I hate to keep exposing my ignorance, but do all juvenile dispositions need to follow the Progressive Sanctions Model (assuming no deviation up or down)? Our probation office does not seem to base their recommendations on the Model, but I have had attorneys raise the failure to comport with the Model as a reason to reject a recommendation. I have looked at the annotations in Sampson and Tindall's Family Code, and I have read Prof. Dawson's Juvenile Law book, but I am still clueless about whether the model is mandatory to follow (or at least mandatory with the understanding that you can deviate with a good reason).
They are guidelines but my experience is that most probation departments believe that their state funding is tied to following them or if deviating providing adequte explination of the deviation. I complain because my department all but insists on following them all the time.
Our department pays little to no attention to them. My understanding is that they are simply a suggestion. I have not found them to be the slightest bit helpful.
Adoption of progressive sanctions model (previously, it was called "guidelines") is voluntary. See Tex. Fam. Code sec. 53.013 & 59.001. Even if adopted, a juvenile may not challenge the application (or nonapplication) of the sanctions on direct appeal or through a writ. See Tex. Fam. Code sec. 59.014. But see A.S., 954 S.W.2d 855 (Tex. App.

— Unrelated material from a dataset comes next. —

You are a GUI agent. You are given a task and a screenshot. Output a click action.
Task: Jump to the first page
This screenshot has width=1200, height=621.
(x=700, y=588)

El Paso 1997) (reversing a progressive sanction on sufficiency grounds).
While originally a department had to submit a written explanation of any deviation, that requirement has since been repealed.
By the way, TDCAA has just published a book on juvenile law, written by Chris Hubner. Get a copy.
Williamson County, Texas
Our JPOs have absolutely no problem deviating downward, usually on the rather nonspecific "gee, he's not really a bad kid" grounds. On the other hand, they're extremely resistant to deviating upward, and their math on the sanction level for repeat offenders defies any logical explaination. In particular, regardless of how heinous the offense, I have never known our JJC to go straight to a level 5 on a first degree felony offender with no priors. We've managed to disagree and still get along by my acknowledging that their primary interest is in rehabilitation, whereas I give equal weight to the protection of society.